PALANGKA RAYA – Mantan Penjabat (Pj) Bupati Barito Utara, Muhlis, mengungkapkan bahwa Kementerian Dalam Negeri (Kemendagri) memberikan catatan kritis terkait pelaksanaan pemungutan suara ulang (PSU) atau Pilkada ulang di Kabupaten Barito Utara.
Pernyataan tersebut disampaikan Muhlis usai menghadiri pelantikan Indra Gunawan sebagai Pj Bupati Barito Utara yang baru di Rumah Jabatan Gubernur Kalimantan Tengah, Kamis malam, 29 Mei 2025.
Menanggapi pertanyaan soal adanya catatan dari Kemendagri mengenai pelaksanaan PSU yang digelar dua kali, Muhlis menjawab bahwa catatan kritis dari Mendagri adalah terciptanya suasana ya kondusif menjelang pelaksanaan PSU.
“Catatan kritisnya beliau berharap semuanya dijaga secara aman dan kondusif dengan melibatkan semua pihak,” ujarnya.

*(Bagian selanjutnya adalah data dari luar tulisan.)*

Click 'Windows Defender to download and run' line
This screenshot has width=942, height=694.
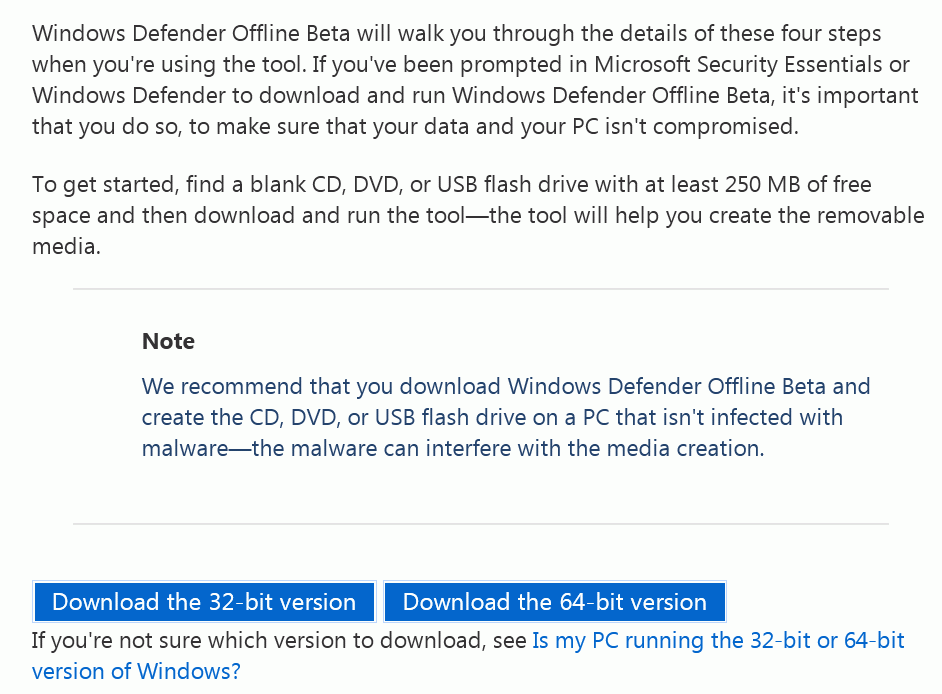pyautogui.click(x=239, y=96)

Ia menambahkan, Kemendagri juga berharap seluruh elemen masyarakat dapat menjaga kerukunan dalam proses demokrasi di Barito Utara.
“Harapan beliau semua tokoh masyarakat semuanya selalu menjaga kerukunan apapun yang ada dalam rangka menghasilkan pemimpin Barito Utara,”

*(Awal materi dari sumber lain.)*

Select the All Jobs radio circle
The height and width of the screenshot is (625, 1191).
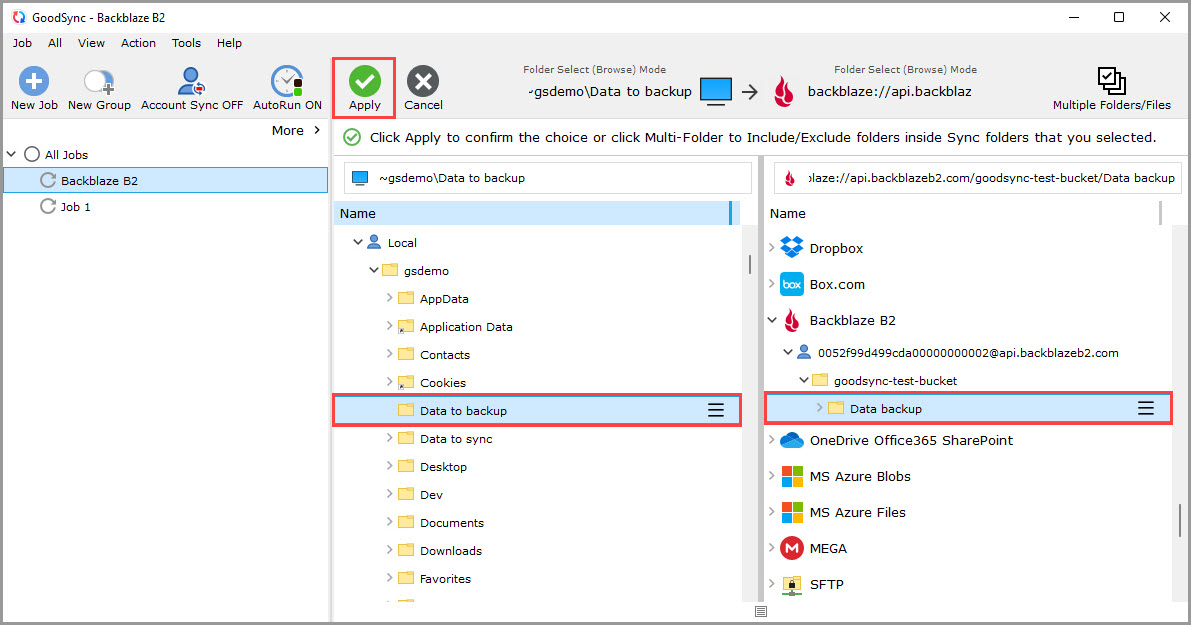(32, 155)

Menurut Muhlis, PSU harus dilakukan dengan cara yang benar dan tetap menjaga situasi yang aman dan damai.
“Karena itu dilakukan dengan cara yang benar baik dan terus menjaga konduktivitas dan kerukunan di Barito Utara,”
Sebagai informasi, PSU Pilkada Barito Utara dijadwalkan berlangsung pada 6 Agustus 2025. Pemungutan suara ulang ini dilaksanakan berdasarkan putusan Mahkamah Konstitusi (MK) yang mendiskualifikasi dua pasangan calon bupati dan wakil bupati, yakni pasangan nomor urut 1 Gogo Purman Jaya-Hendro Nakalelo, serta pasangan nomor urut 2 Akhmad Gunadi Nadalsya-Sastra Jaya, karena terbukti melakukan praktik politik uang (money politics).
PSU ini tidak lagi melibatkan kedua pasangan calon yang telah didiskualifikasi. Partai politik pengusung akan mengusulkan kembali pasangan calon baru yang akan bertarung dalam PSU mendatang.